SOME of Australia’s largest environment groups joined forces in Canberra on Tuesday imploring the Federal Government to provide “certainty” to the Latrobe Valley by announcing the “retirement” of local power stations.

Environment Victoria, the Australian Conservation Foundation, GetUp Action for Australia and the Australian Youth Climate Coalition converged on Canberra to intensify their campaign to ensure the Federal Government delivers on its ‘contracts for closure’ commitment, which could see at least one local power station close, amid speculation the proposal could be shelved.

The green groups recruited the support of the United States’ “most influential environmental group”, the Sierra Club. 

They said the group had written to Federal Energy and Resources Minister Martin Ferguson telling him the US had retired 120 coal-fired power stations which had “provided significant benefits for the health of American communities, the health of our environment and investment in new industries and jobs for affected workers”.

While the looming potential closure of Hazelwood Power Station or the Yallourn Power Station, both of which have entered contracts for closure talks with the government, has led to widespread fears about mass job losses in the Valley, the green groups claimed a successful conclusion to the contracts process would give the area “certainty” so it could “plan for replacement capacity and develop new clean energy jobs”.

This week GetUp also released national poll findings which it said showed “more than twice as many Australians support than oppose closing ageing coal plants”.

The groups said coal plants like Hazelwood were “18th century fossils, harming the health of our families and our environment”.

Speaking to The Express after Tuesday’s visit to Canberra, Environment Victoria campaigns director Mark Wakeham conceded little light had been shed on how negotiations for the compensated closure of coal-fired plants were progressing.

“The case remains that it is all still highly confidential and it is very hard to get a sense of what is actually going on inside the negotiations,” he said.

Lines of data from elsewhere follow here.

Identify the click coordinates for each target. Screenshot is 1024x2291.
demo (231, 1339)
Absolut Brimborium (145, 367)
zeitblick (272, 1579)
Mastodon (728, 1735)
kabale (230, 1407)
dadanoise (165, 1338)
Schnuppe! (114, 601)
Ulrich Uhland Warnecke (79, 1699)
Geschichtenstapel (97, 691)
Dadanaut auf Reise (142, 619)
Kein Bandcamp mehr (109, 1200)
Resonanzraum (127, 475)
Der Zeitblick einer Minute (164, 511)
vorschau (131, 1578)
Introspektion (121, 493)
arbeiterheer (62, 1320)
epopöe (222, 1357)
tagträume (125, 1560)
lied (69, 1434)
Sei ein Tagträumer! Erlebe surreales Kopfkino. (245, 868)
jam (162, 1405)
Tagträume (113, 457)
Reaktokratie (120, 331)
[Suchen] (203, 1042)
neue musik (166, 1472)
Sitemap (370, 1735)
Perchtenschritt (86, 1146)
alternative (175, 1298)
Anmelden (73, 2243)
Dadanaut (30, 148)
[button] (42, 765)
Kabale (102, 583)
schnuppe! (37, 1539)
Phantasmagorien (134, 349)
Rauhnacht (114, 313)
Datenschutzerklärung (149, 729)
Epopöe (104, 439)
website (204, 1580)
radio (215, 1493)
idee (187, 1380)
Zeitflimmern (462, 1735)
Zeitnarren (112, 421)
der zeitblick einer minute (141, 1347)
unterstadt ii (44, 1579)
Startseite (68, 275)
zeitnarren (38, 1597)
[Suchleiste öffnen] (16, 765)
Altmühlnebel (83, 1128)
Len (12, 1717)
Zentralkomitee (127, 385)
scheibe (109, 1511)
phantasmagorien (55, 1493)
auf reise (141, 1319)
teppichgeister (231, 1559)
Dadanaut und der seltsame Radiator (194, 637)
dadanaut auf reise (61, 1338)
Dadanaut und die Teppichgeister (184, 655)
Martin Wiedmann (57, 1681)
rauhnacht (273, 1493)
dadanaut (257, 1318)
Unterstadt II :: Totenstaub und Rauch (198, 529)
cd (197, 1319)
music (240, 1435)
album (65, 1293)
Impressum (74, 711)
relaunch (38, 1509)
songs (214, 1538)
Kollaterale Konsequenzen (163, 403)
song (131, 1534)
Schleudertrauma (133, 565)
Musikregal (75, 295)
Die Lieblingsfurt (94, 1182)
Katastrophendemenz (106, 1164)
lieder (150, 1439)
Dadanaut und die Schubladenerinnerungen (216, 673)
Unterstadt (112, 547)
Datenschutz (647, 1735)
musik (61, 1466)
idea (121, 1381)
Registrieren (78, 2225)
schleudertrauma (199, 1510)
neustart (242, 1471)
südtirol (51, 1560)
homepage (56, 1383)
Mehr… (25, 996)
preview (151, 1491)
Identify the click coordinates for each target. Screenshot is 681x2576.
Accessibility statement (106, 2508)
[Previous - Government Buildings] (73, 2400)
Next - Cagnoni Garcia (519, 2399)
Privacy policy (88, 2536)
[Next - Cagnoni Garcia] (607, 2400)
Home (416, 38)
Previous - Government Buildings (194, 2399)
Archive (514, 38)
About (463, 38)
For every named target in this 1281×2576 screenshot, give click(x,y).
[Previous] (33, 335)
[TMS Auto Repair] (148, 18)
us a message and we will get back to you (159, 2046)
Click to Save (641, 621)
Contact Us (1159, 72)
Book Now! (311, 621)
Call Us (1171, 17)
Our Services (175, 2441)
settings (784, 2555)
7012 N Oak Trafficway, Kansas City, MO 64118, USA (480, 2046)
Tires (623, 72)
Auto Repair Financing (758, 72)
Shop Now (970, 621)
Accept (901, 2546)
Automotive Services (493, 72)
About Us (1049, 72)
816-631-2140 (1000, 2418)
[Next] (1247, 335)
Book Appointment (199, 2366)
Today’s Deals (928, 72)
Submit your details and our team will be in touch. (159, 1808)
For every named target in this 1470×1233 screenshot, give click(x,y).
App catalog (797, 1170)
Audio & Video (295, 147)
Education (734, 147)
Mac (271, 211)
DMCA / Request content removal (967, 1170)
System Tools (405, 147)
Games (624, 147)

He said, however, he was confident once a “floor price” for carbon was enacted in Federal Parliament, the program would progress.

A regulated floor price for carbon, for when the carbon price transitions to an emissions trading scheme in 2015, was another key component of the Federal Government’s Clean Energy Future package, Mr Wakeham said. 

So far political agreement has not been reached on what that floor price should be.

Mr Wakeham claimed once a floor price was agreed on, and enacted, it would be easier to assess the value of power stations, allowing the government to “get to the pointy end of the negotiations and secure contracts for closure”.

On a recent visit to the Valley, Mr Ferguson conceded the government had found it harder than initially expected to reach agreement with power generators about their asset’s value.

The government has not publicly released a new date for an announcement on contracts for closure after it did not meet the original 30 June deadline.